Let’s assume the No Child Left Behind Act works fine and that by 2014 every student meets the targeted standards and passes his or her state’s exit exam.
Will those students be successful as citizens and workers in the twenty-first century? Not a chance.
Let’s further assume that each state’s governor gets the one-on-one computer bug and equips all of each state’s students with top-flight portable PCs. Will these students now be successful as citizens and workers in the twenty-first century?
Again, not a chance.
No matter how sophisticated the tools we put in classrooms, the curriculum designed to educate students to meet the new standards is sorely inadequate to help them after they leave school.
In short, learning – and schooling – must be totally transformed.

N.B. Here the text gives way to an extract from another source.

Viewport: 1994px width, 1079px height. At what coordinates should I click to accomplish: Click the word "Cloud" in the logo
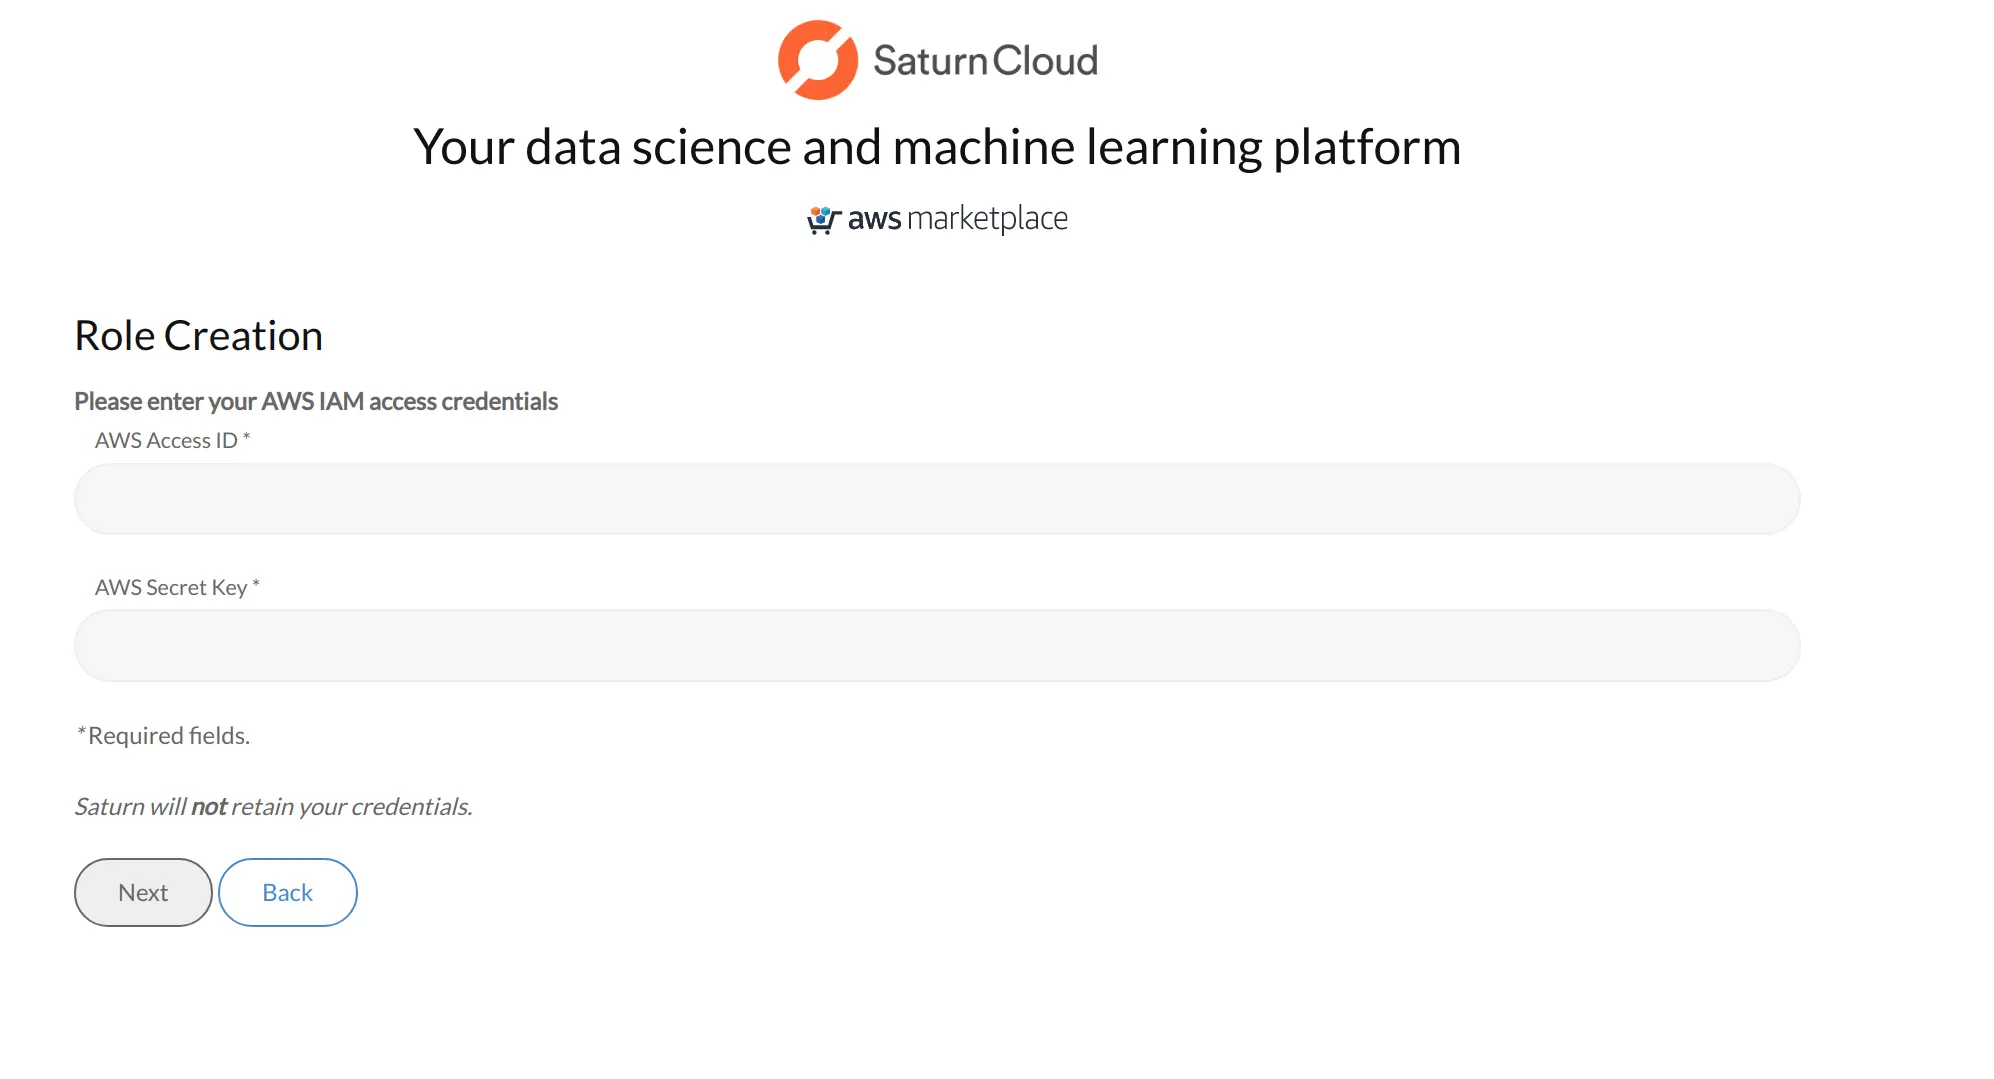coord(1045,61)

«Today’s graduates need to be critical thinkers, problem solvers, and effective communicators who are proficient in both core subjects and new, twenty-first-century content and skills,» according to Results that Matter: 21st Century Skills and High School Reform, a report issued in March by the Partnership for 21st Century Skills.
These include:
- Learning and thinking skills,
- information and communications-technology literacy skills, and
- life skills.
Students of today enter an increasingly globalized world in which technology plays a vital role. They must be good communicators, as well as great collaborators.
The new work environment requires responsibility and self-management, as well as interpersonal and project-management skills that demand teamwork and leadership.